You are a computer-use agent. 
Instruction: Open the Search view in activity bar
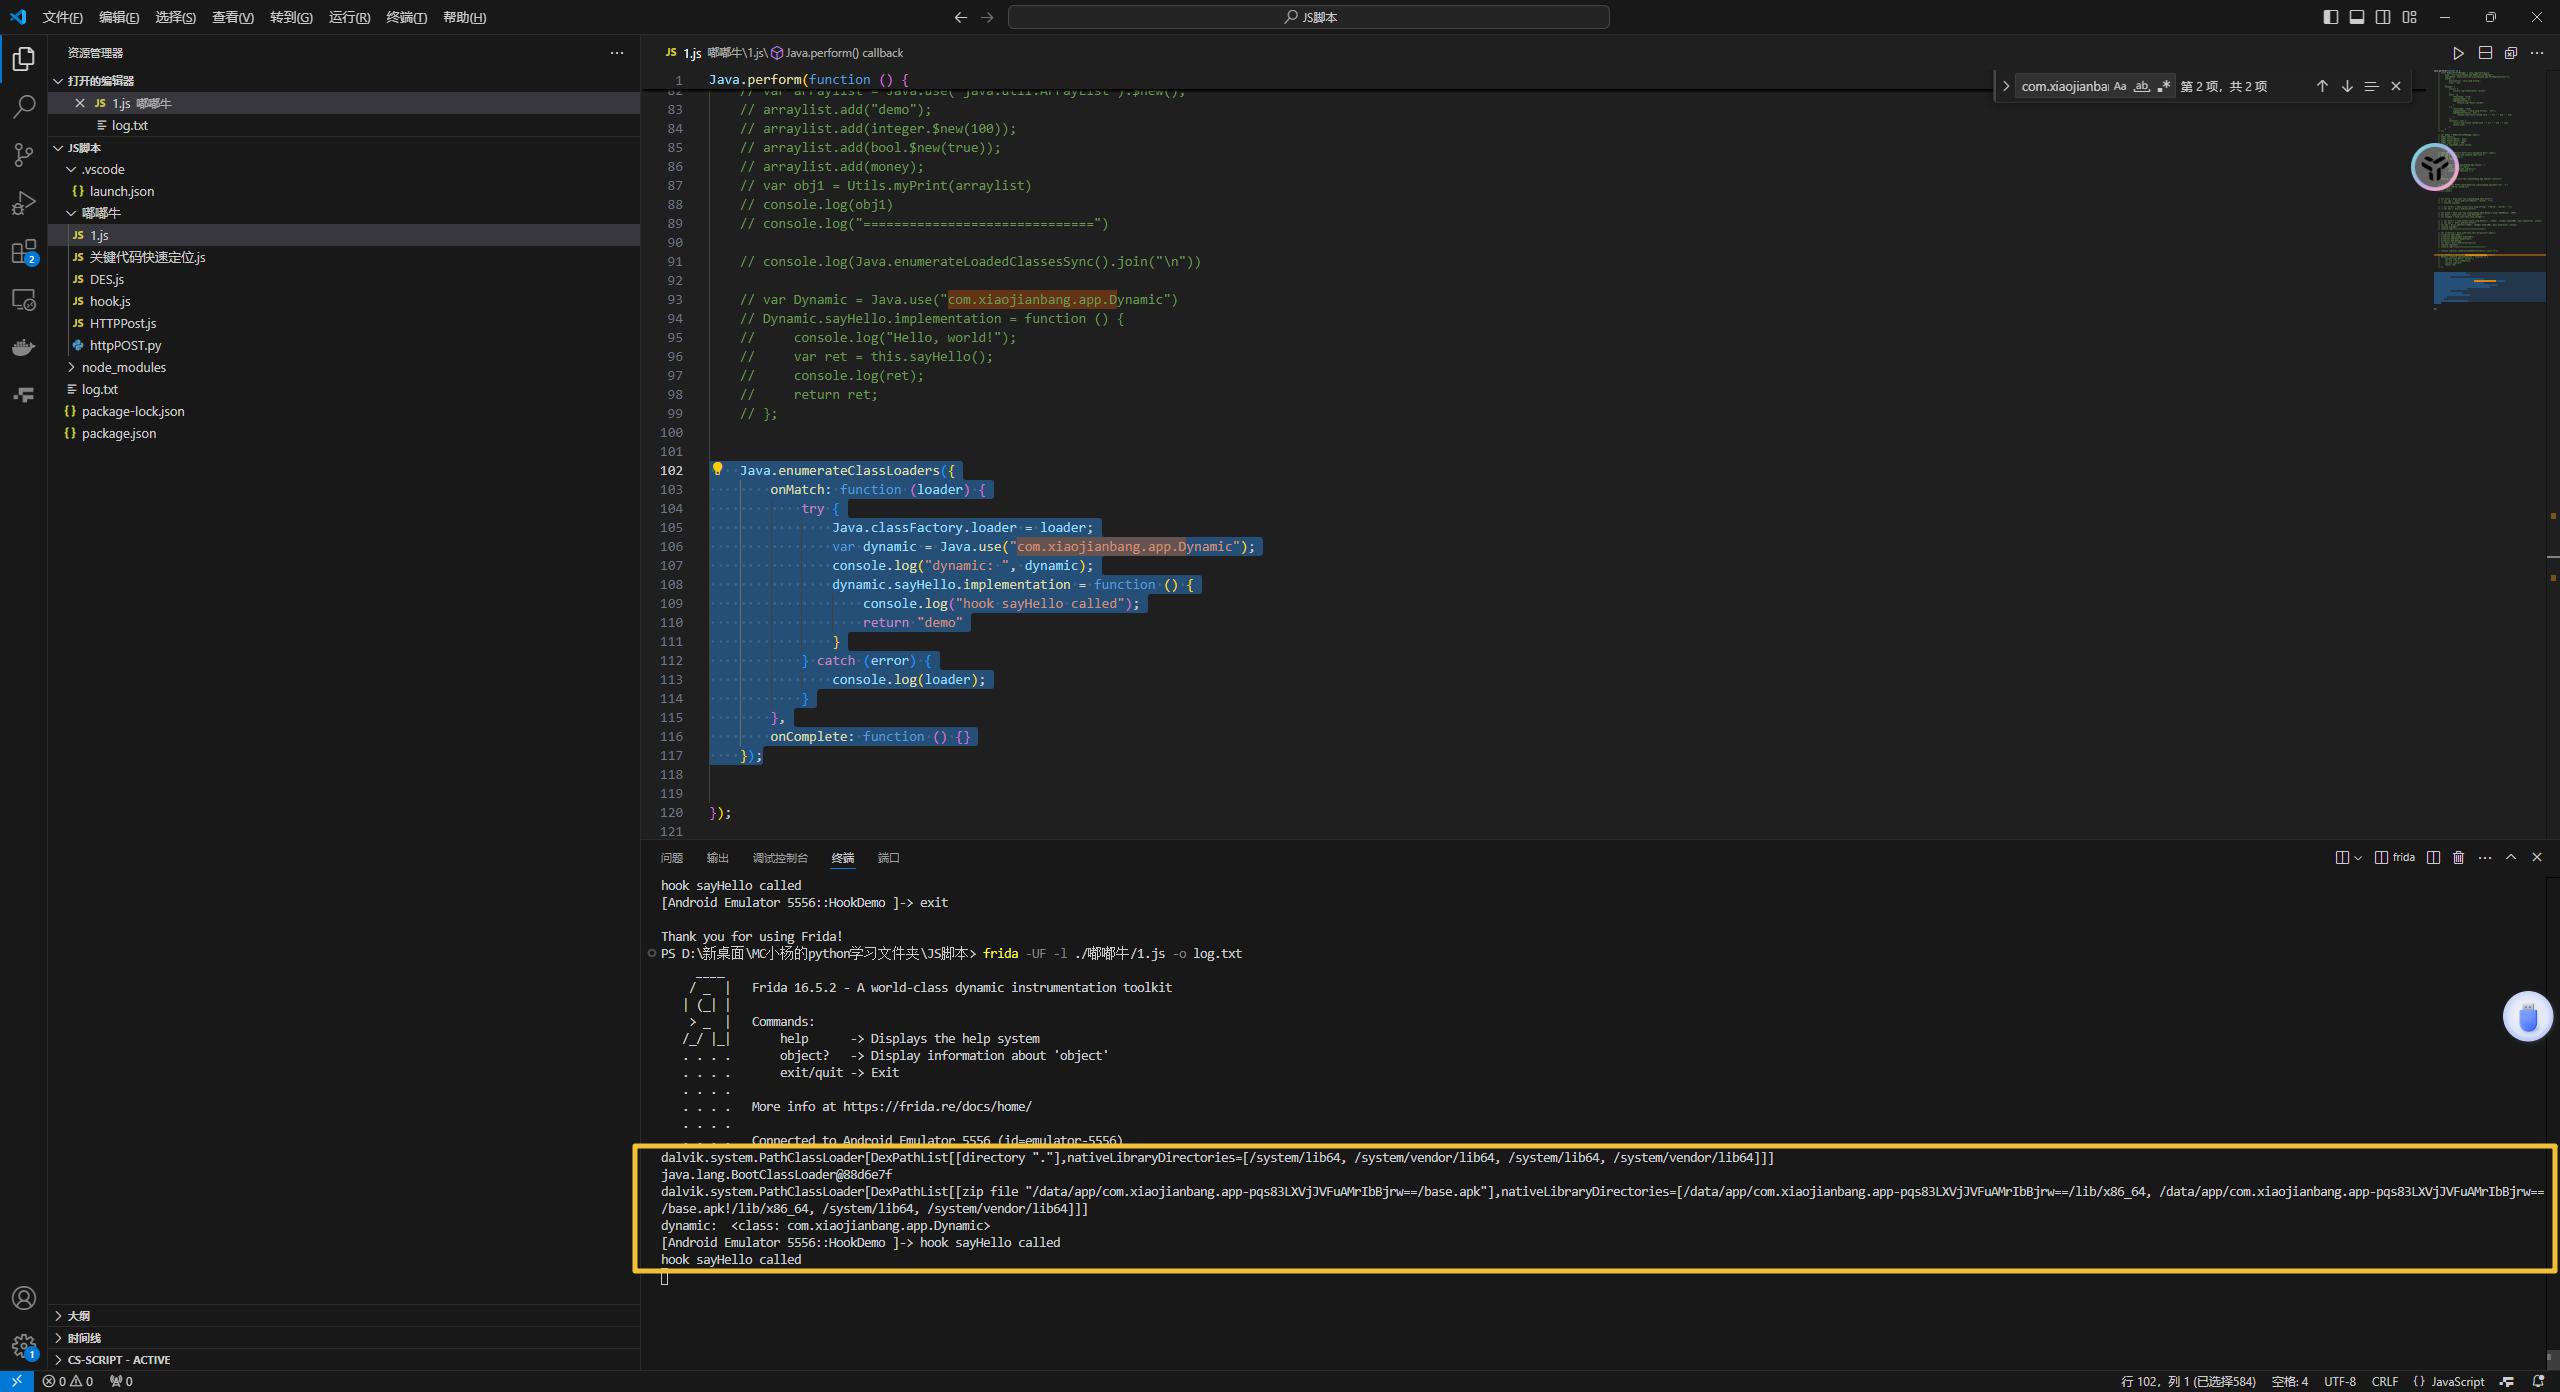24,106
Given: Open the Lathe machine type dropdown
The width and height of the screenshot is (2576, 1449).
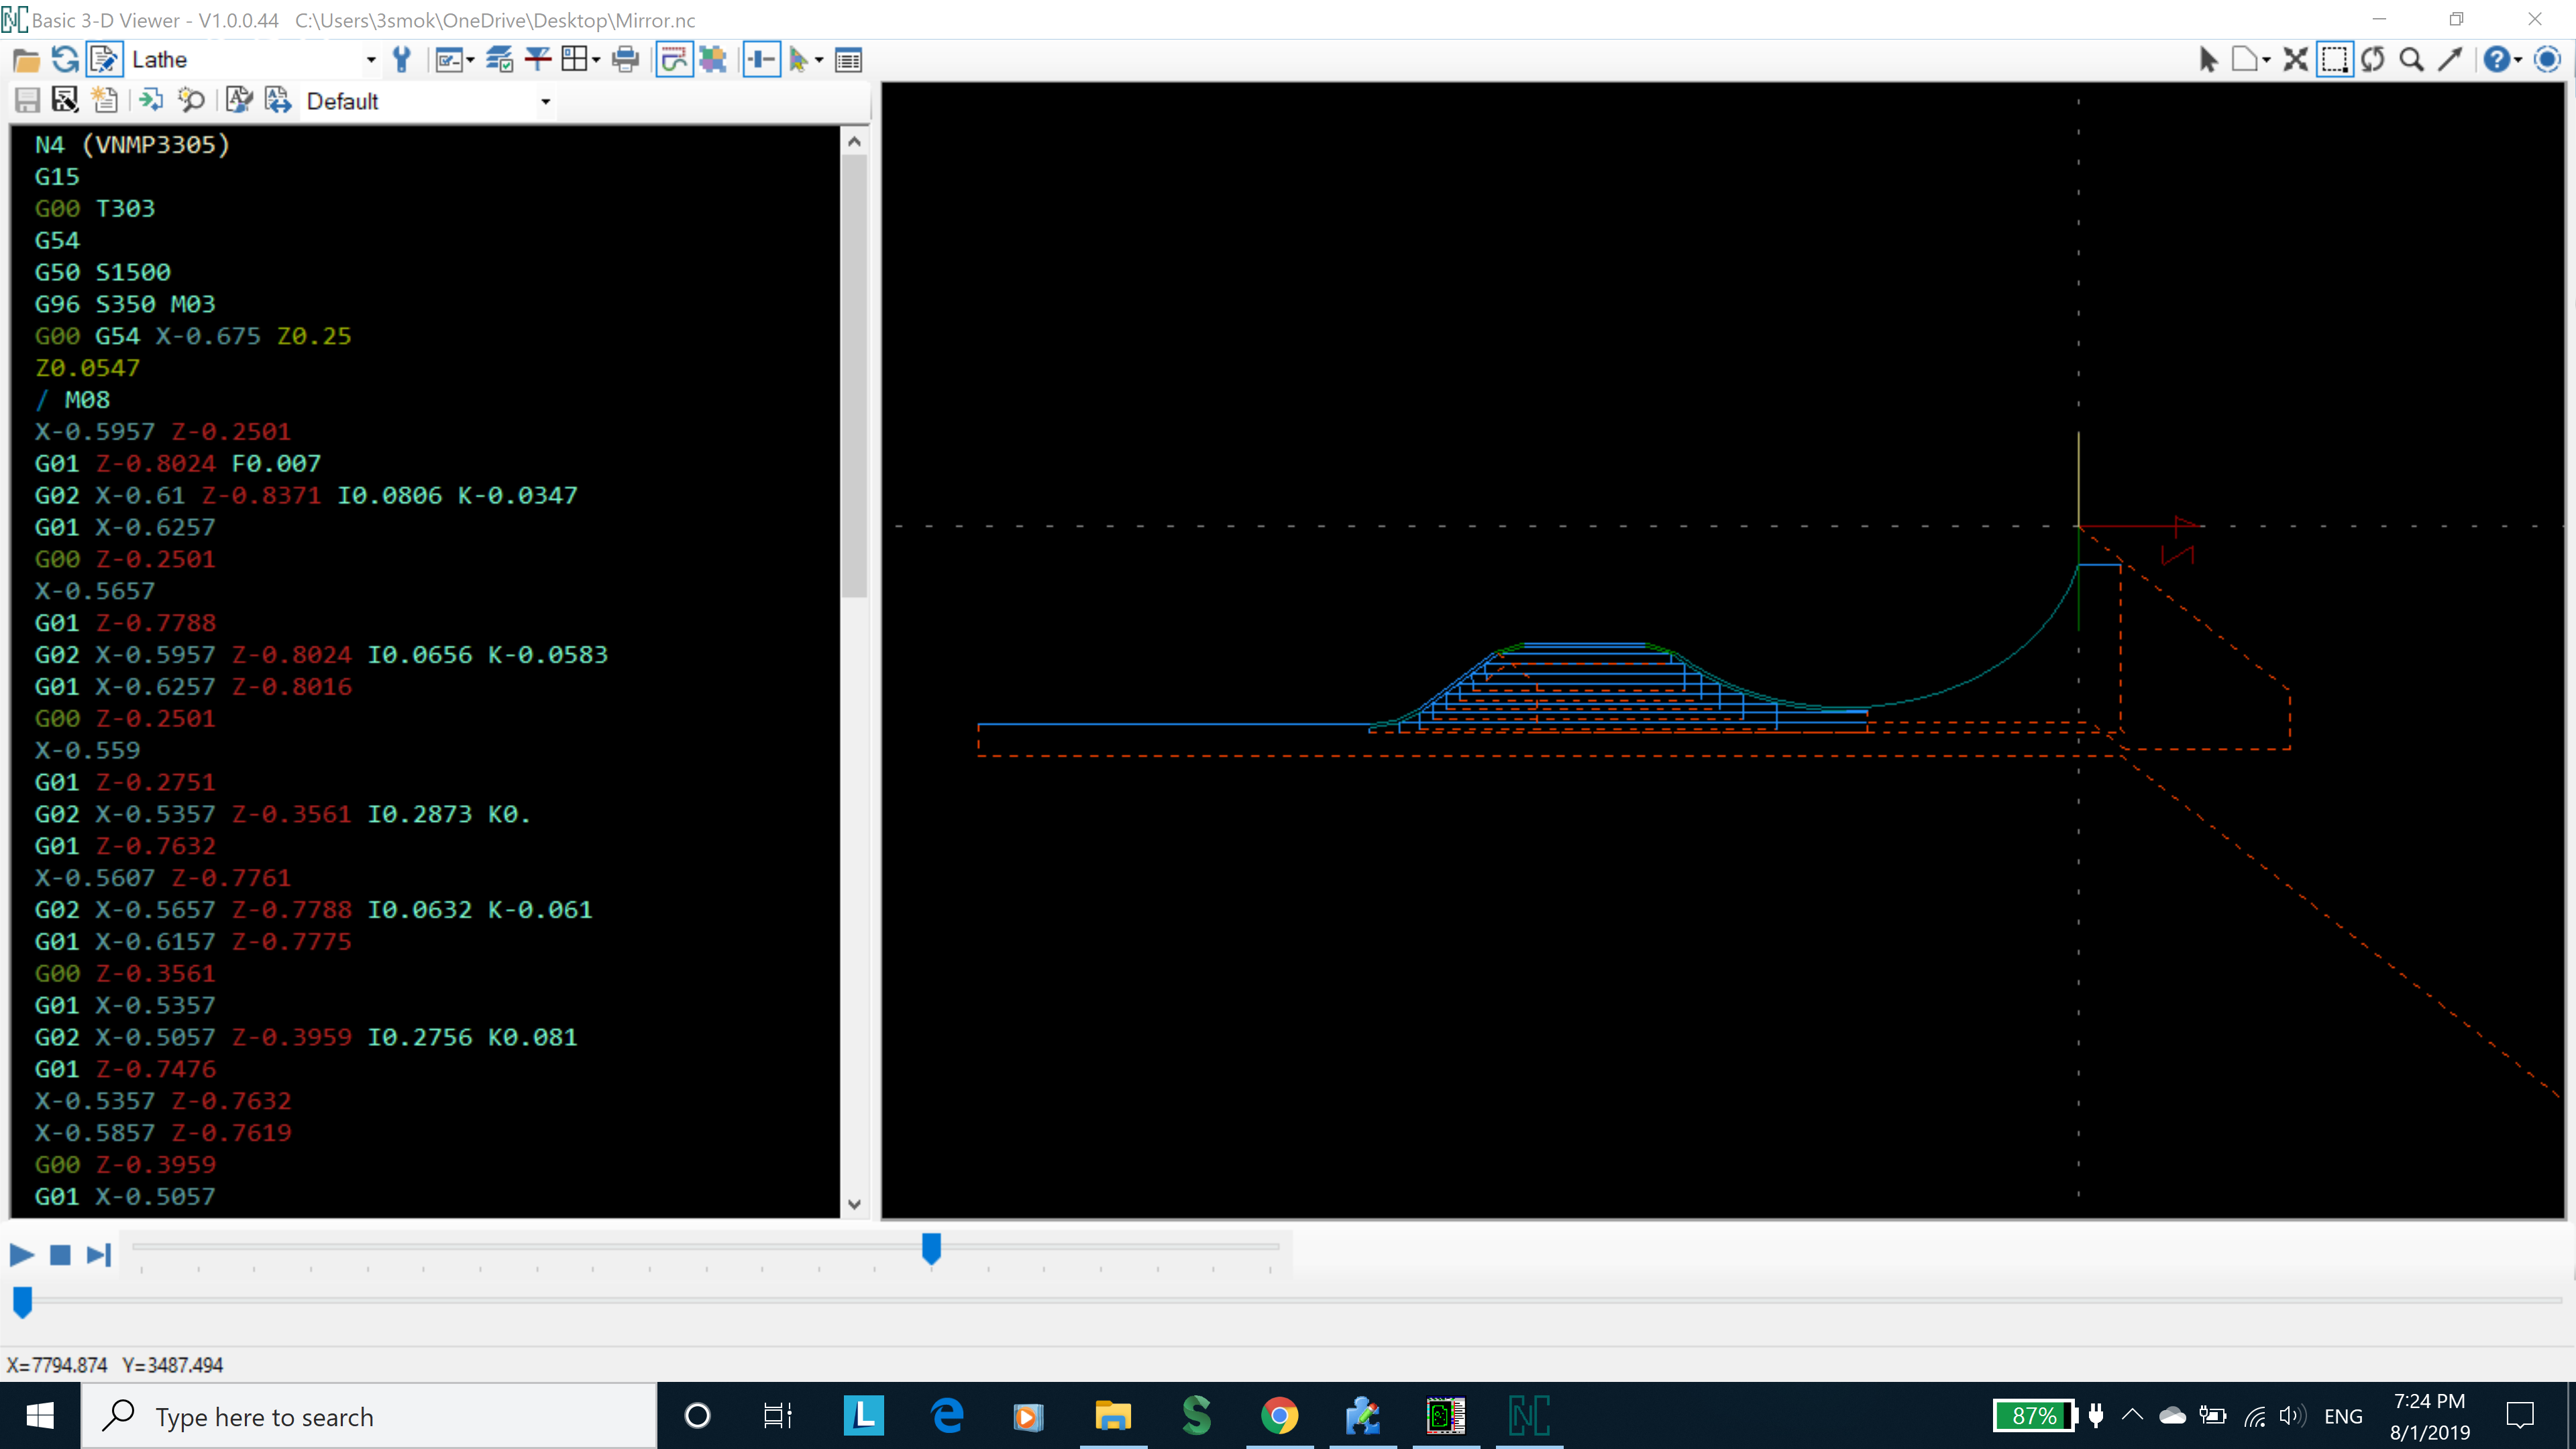Looking at the screenshot, I should tap(371, 60).
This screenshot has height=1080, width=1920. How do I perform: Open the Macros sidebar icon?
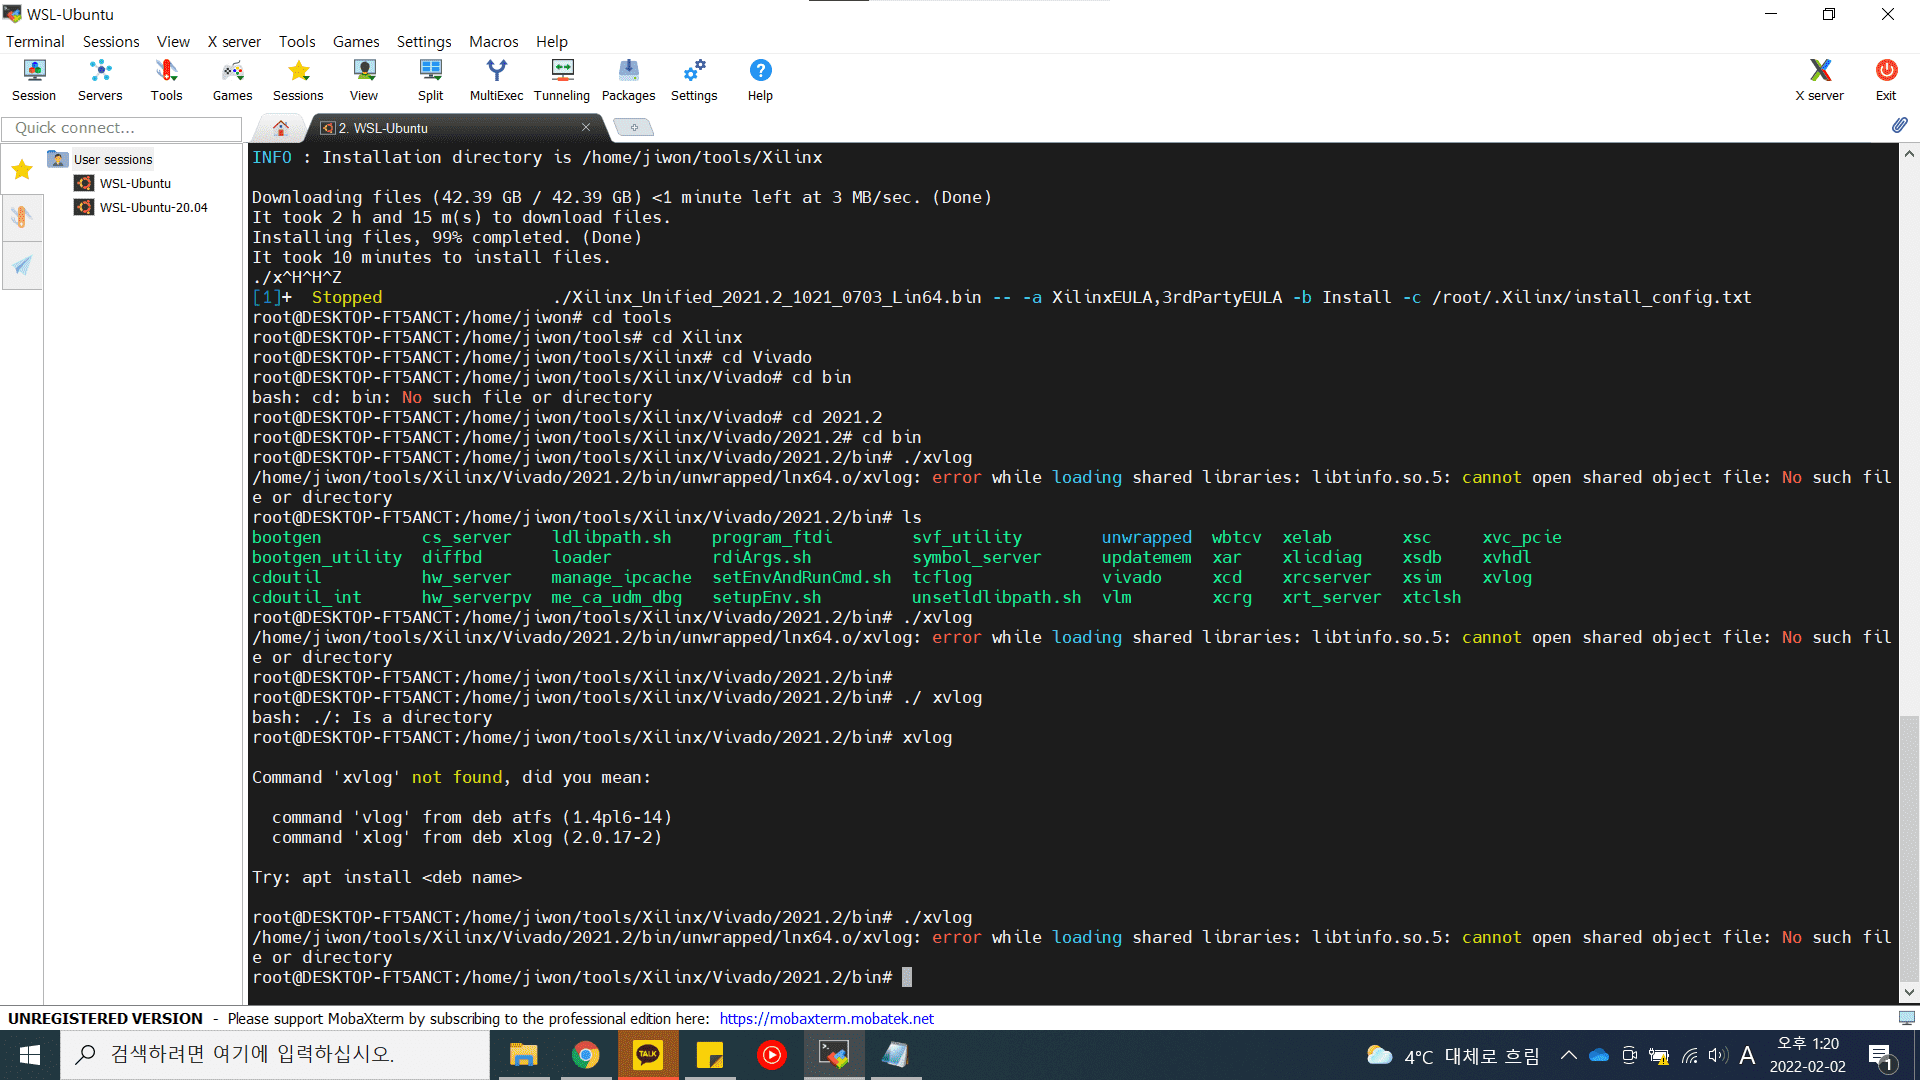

▸ ACTION ITEM:
Return the data above unchanged. Pictures are not part of the copy.

▸ ANSWER SECTION:
You are a computer-use agent. 
Instruction: Open the Search view in activity bar
24,106
Given: Open the Lathe machine type dropdown
The width and height of the screenshot is (2576, 1449).
Looking at the screenshot, I should tap(371, 60).
This screenshot has height=1080, width=1920. How do I perform: Open the Macros sidebar icon?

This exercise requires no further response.